The U.S. Supreme Court on Monday backed Monsanto Co.’s efforts to control the use of its genetically modified seeds, ruling that companies have broad power to enforce patents on self-replicating technologies.
The justices unanimously upheld an $84,456 award Monsanto won in a lawsuit against an Indiana farmer who sought to circumvent the company’s patents on herbicide-resistant soybean seeds.
Rather than buying seeds from a Monsanto-authorized dealer, the farmer used harvested soybeans containing the technology to plant his crops.
Justice Elena Kagan says a farmer who buys patented seeds must have the patent holder’s permission. More than 90 percent of American soybean farms use Monsanto’s “Roundup Ready” seeds, which first came on the market in 1996.
Monsanto has a policy to protect its investment in seed development that prohibits farmers from saving or reusing the seeds once the crop is grown. Farmers must buy new seeds every year.

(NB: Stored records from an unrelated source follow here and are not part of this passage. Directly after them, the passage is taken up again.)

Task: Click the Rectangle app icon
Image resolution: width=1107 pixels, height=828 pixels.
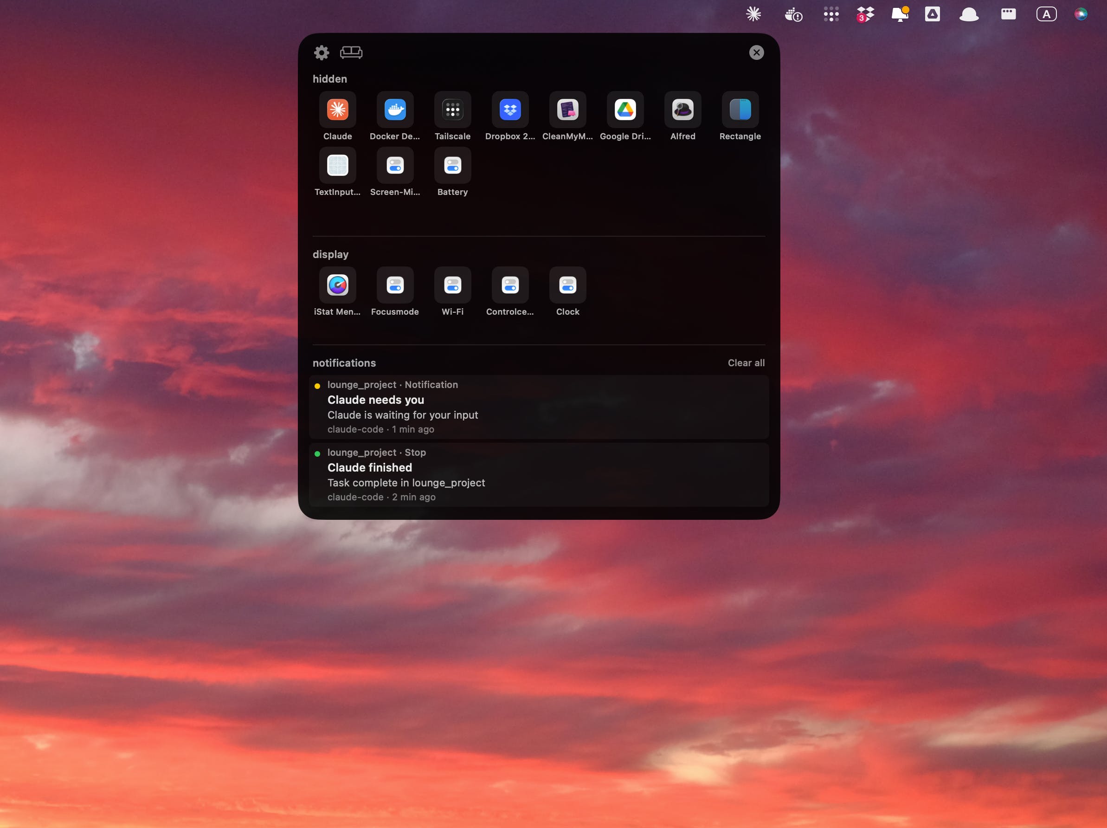Action: tap(740, 110)
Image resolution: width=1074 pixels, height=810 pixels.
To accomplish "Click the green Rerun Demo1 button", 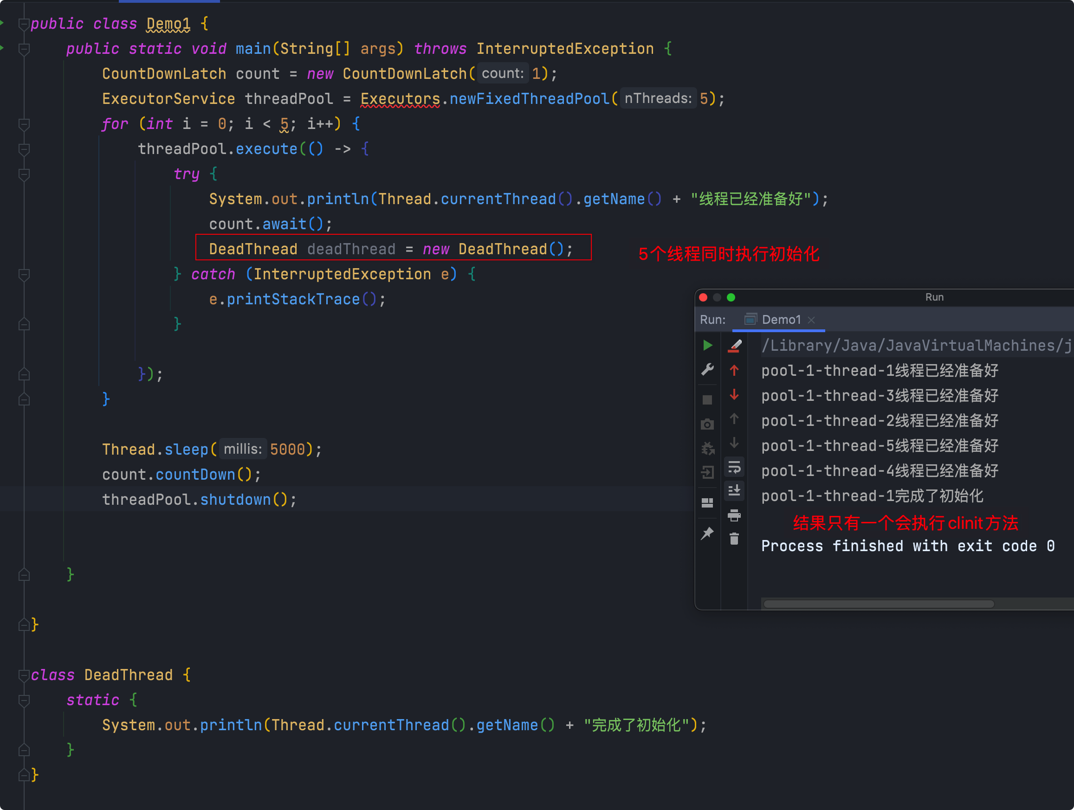I will 707,345.
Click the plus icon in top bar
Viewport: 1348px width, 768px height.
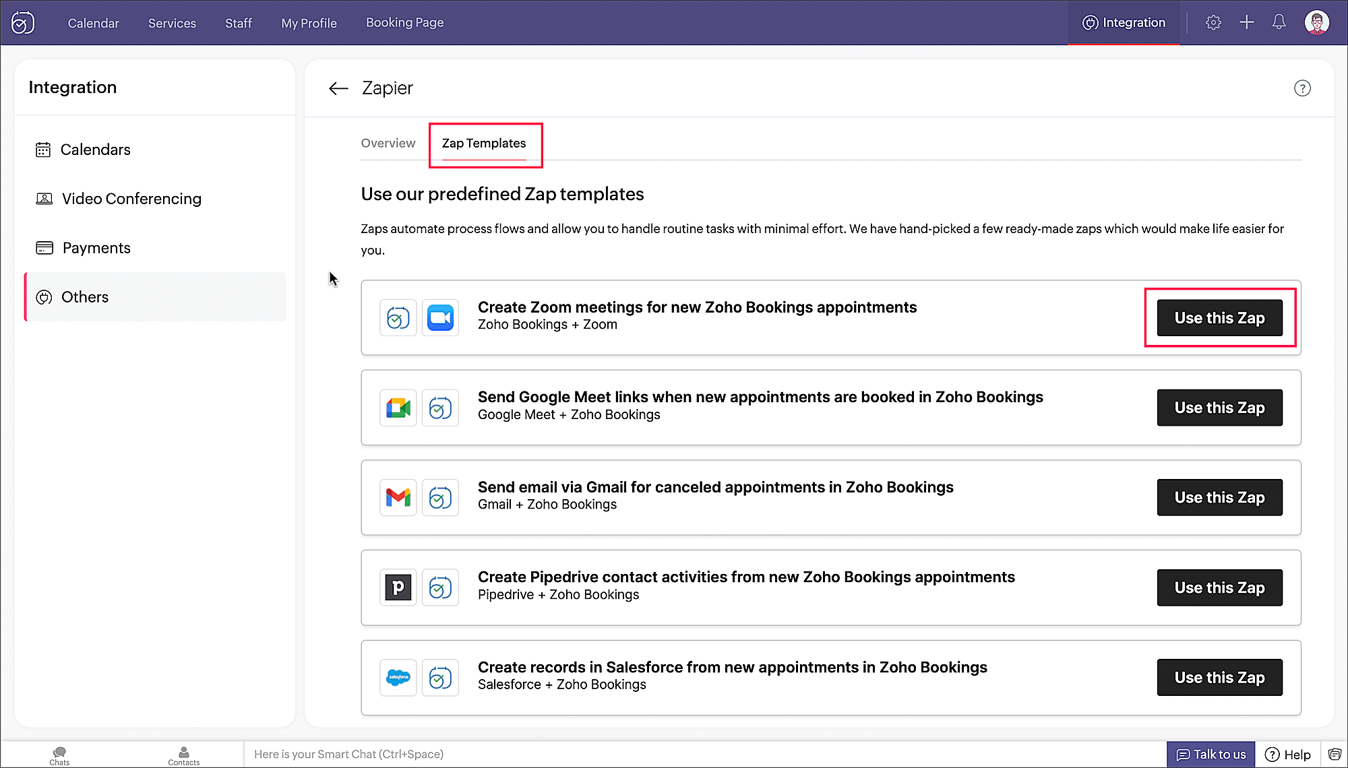click(x=1246, y=22)
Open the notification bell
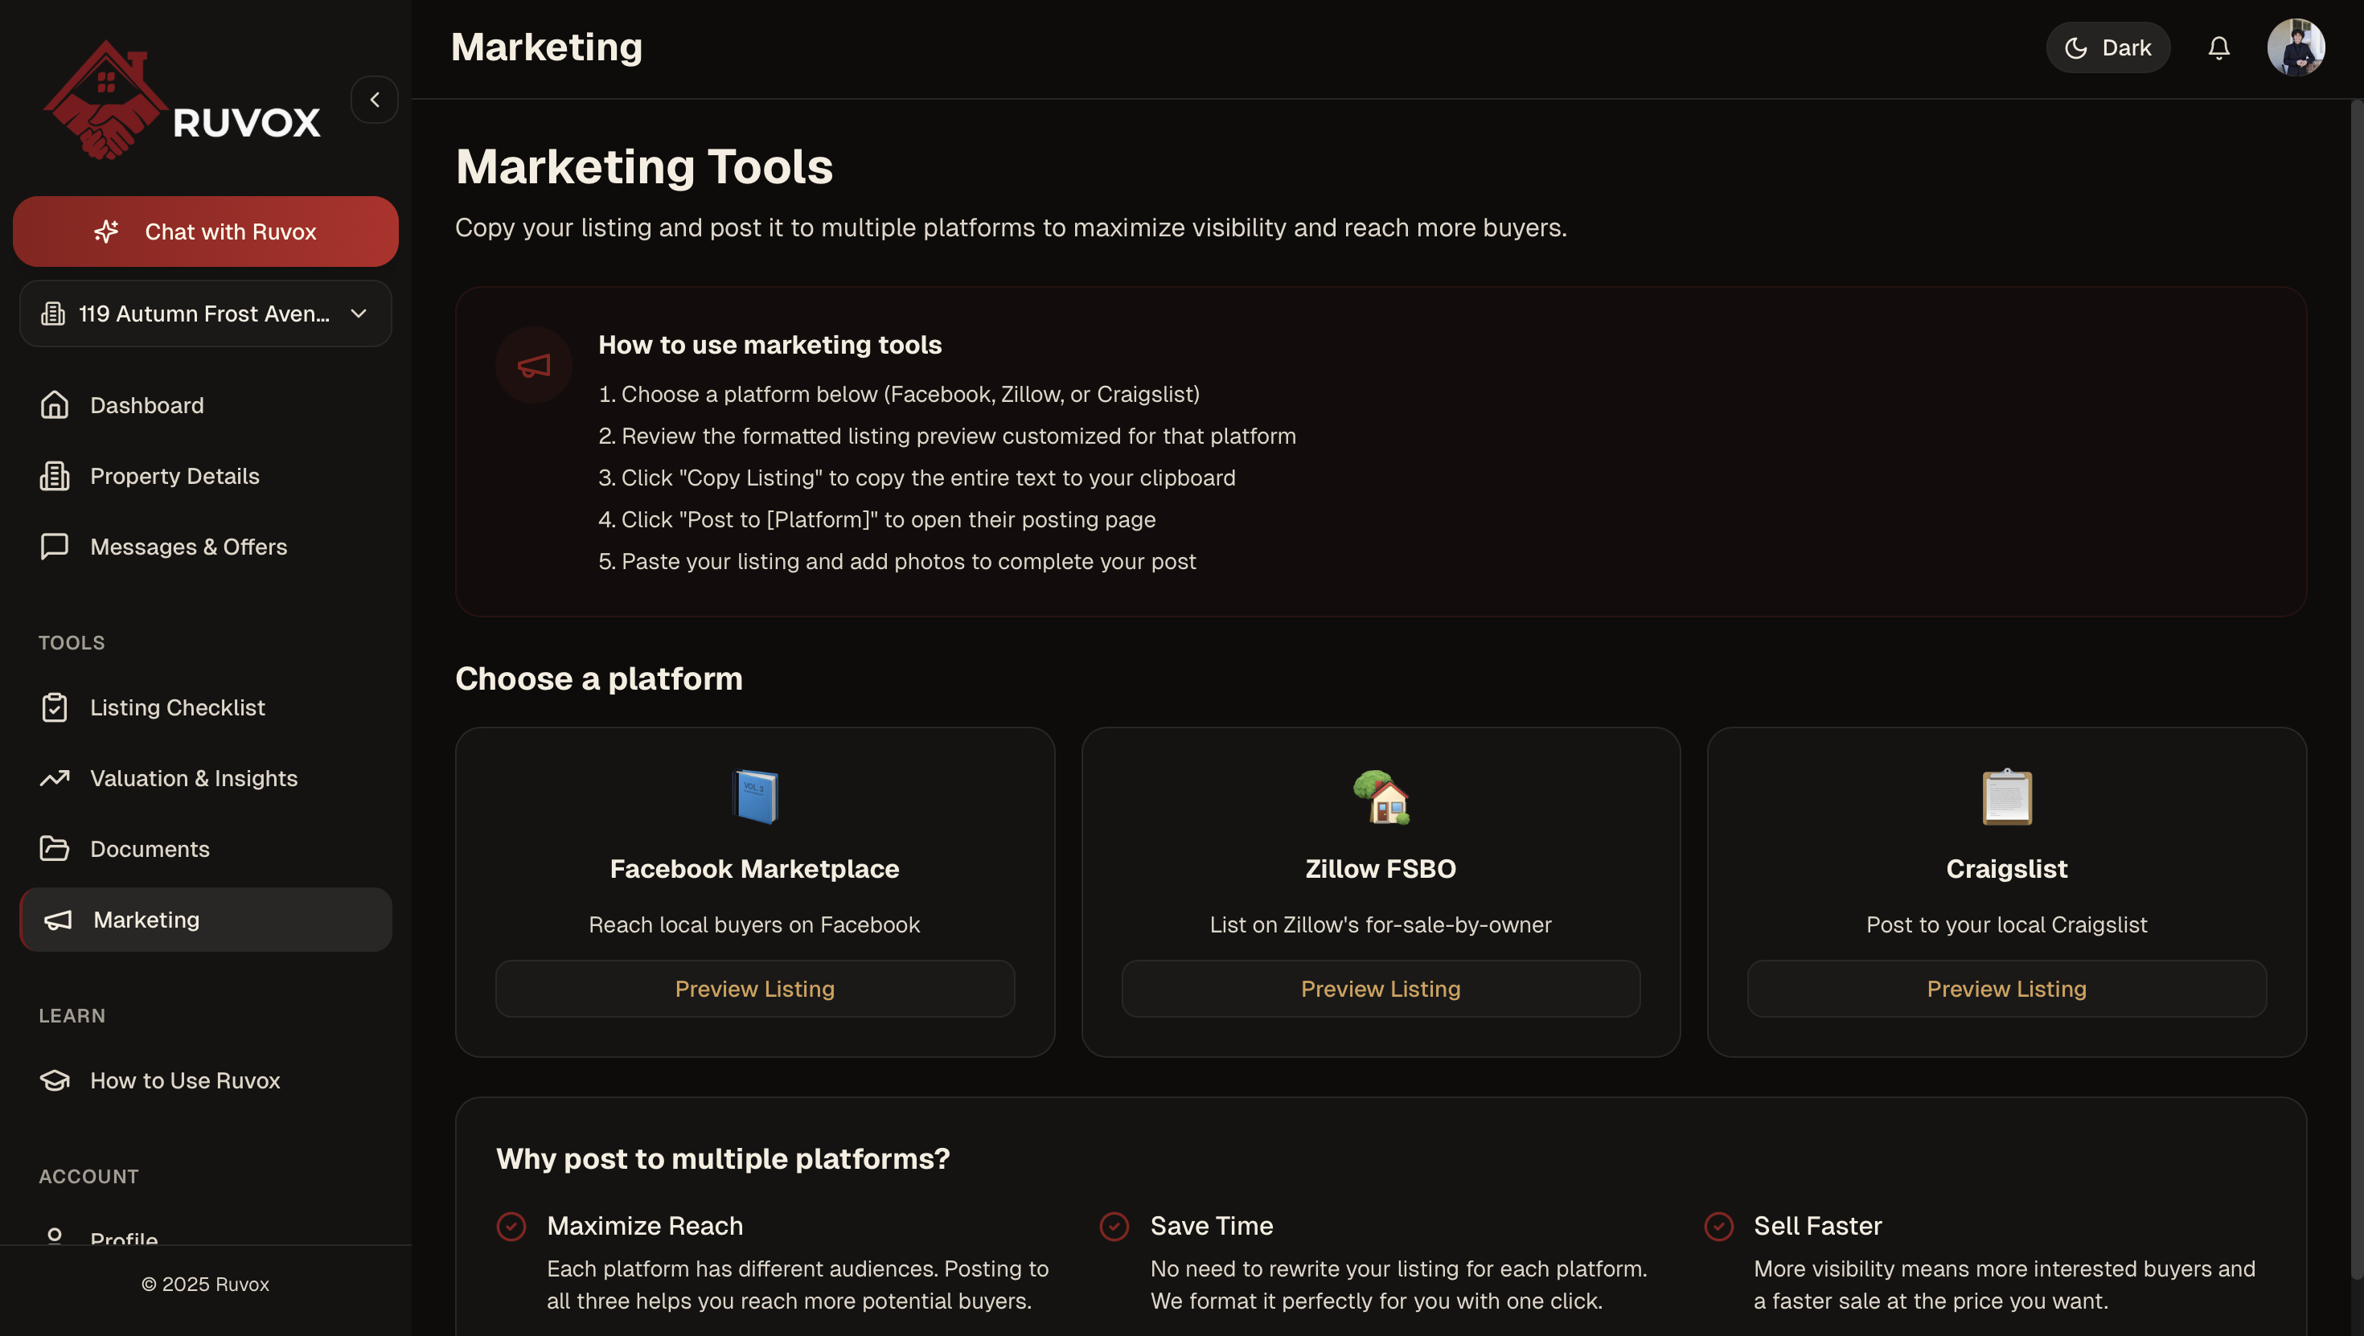The image size is (2364, 1336). tap(2219, 47)
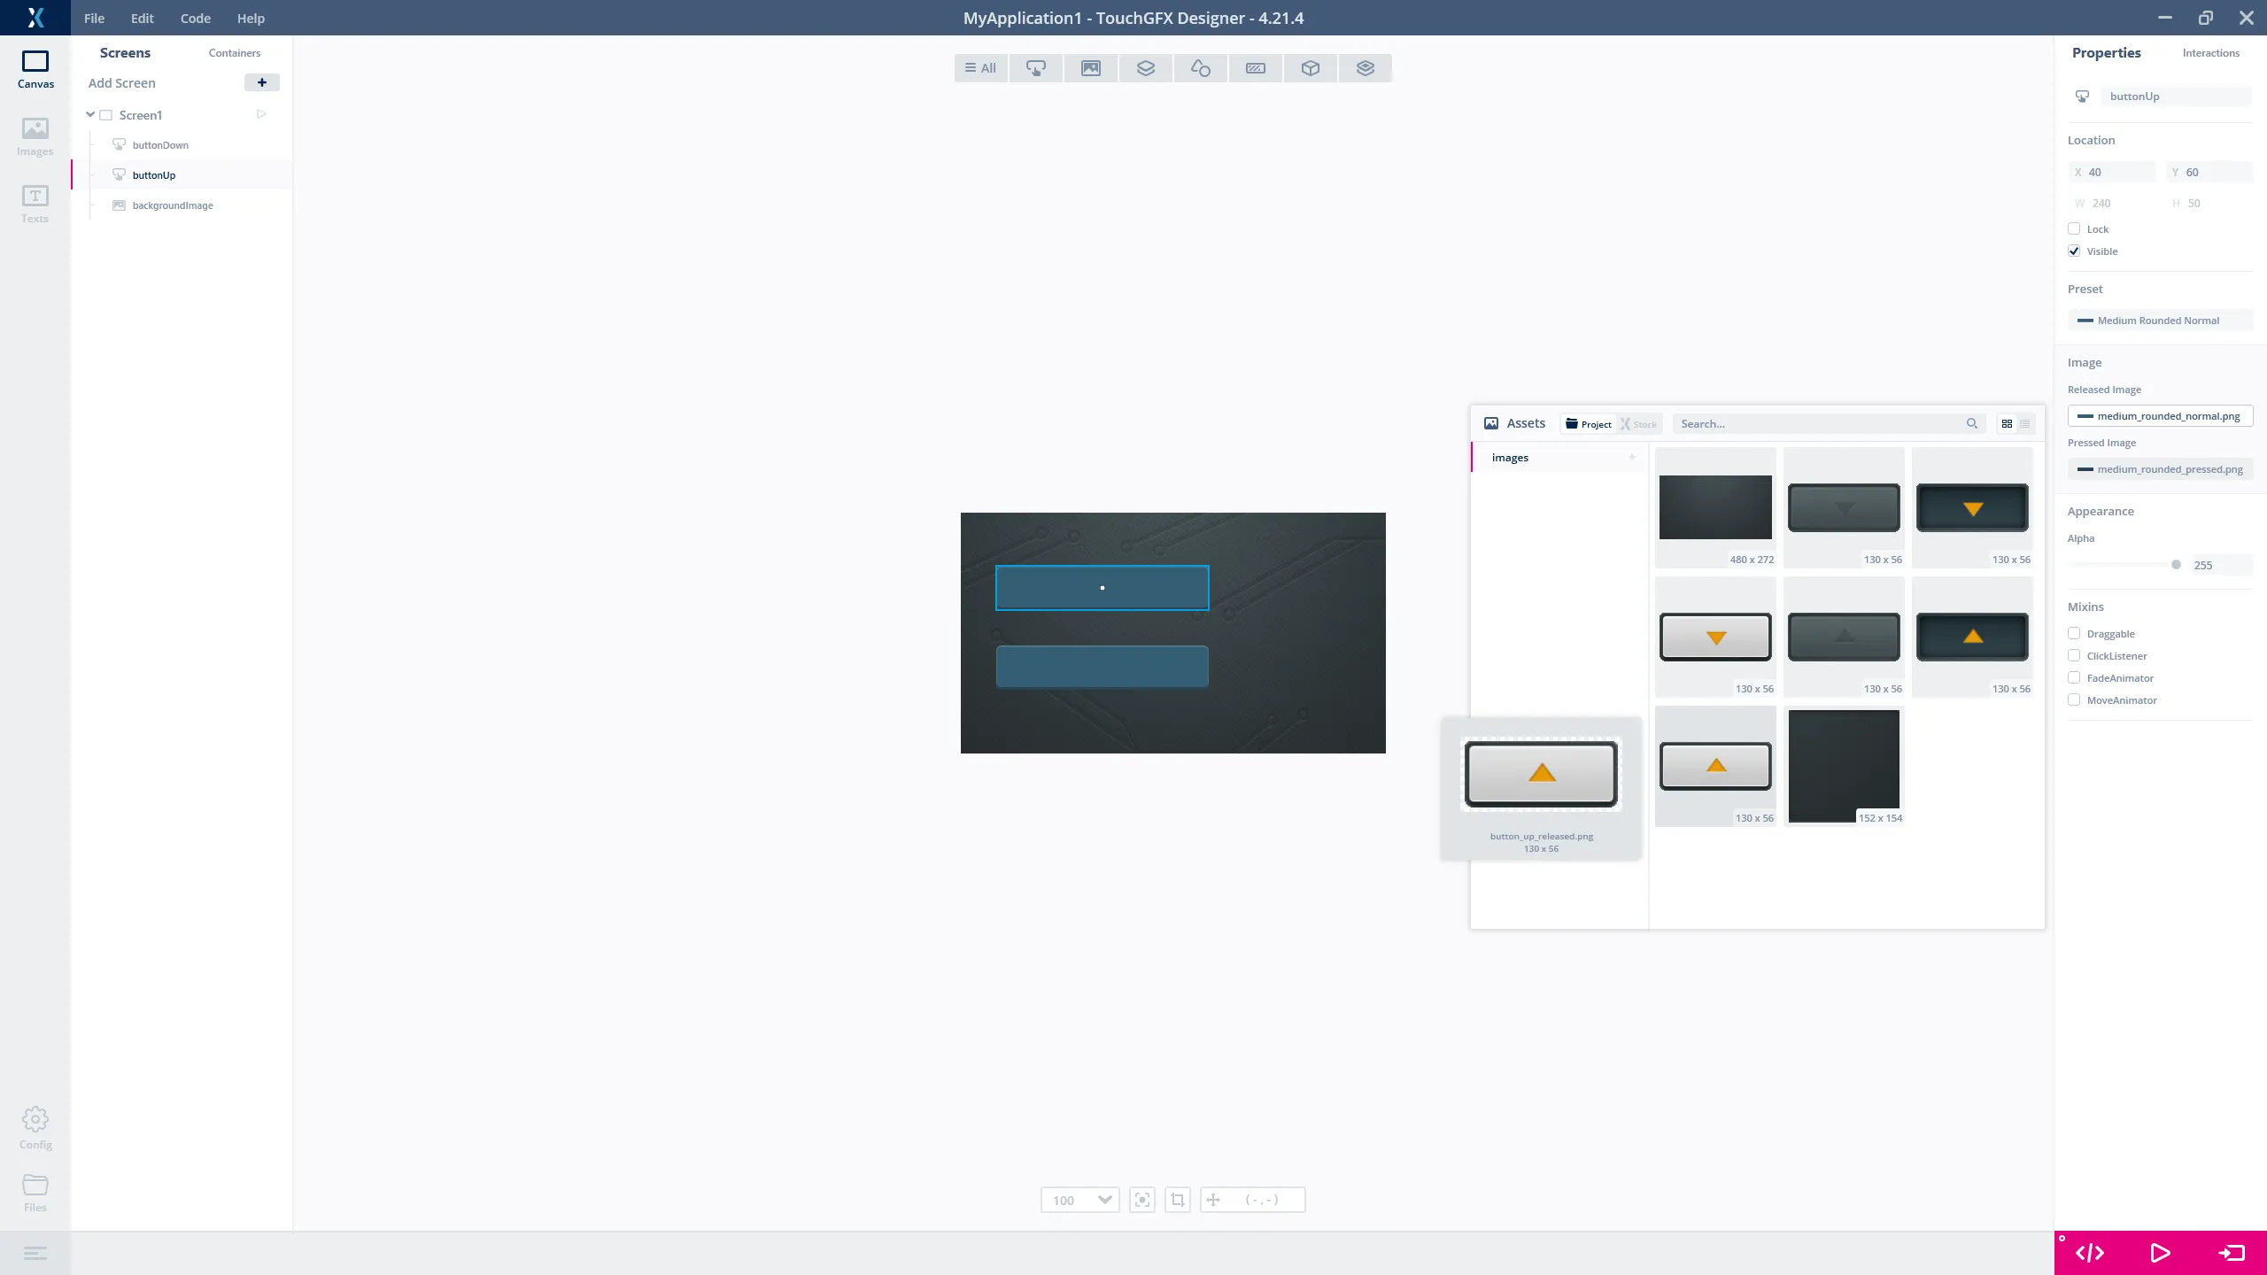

The case had been closely watched by researchers and businesses holding patents on DNA molecules, nanotechnologies and other self-replicating technologies. But Kagan said the court’s holding only “addresses the situation before us.”
Farmer Vernon Hugh Bowman bought the expensive, patented seeds for his main crop of soybeans, but decided to look for something cheaper for a risky, late-season soybean planting.
He went to a grain elevator that held soybeans it typically sells for feed, milling and other uses, but not as seed.
Bowman reasoned that most of those soybeans also would be resistant to weed killers, as they initially came from herbicide-resistant seeds too. He was right, and he repeated the practice over eight years. In 2007, Monsanto sued and won an $84,456 judgment.
Bowman said he should not be liable, in part, because soybeans naturally sprout when planted.
Kagan said the court did not buy that argument. “We think the blame-the-bean defense tough to credit,” she said.
The case is Bowman v. Monsanto Co., 11-796.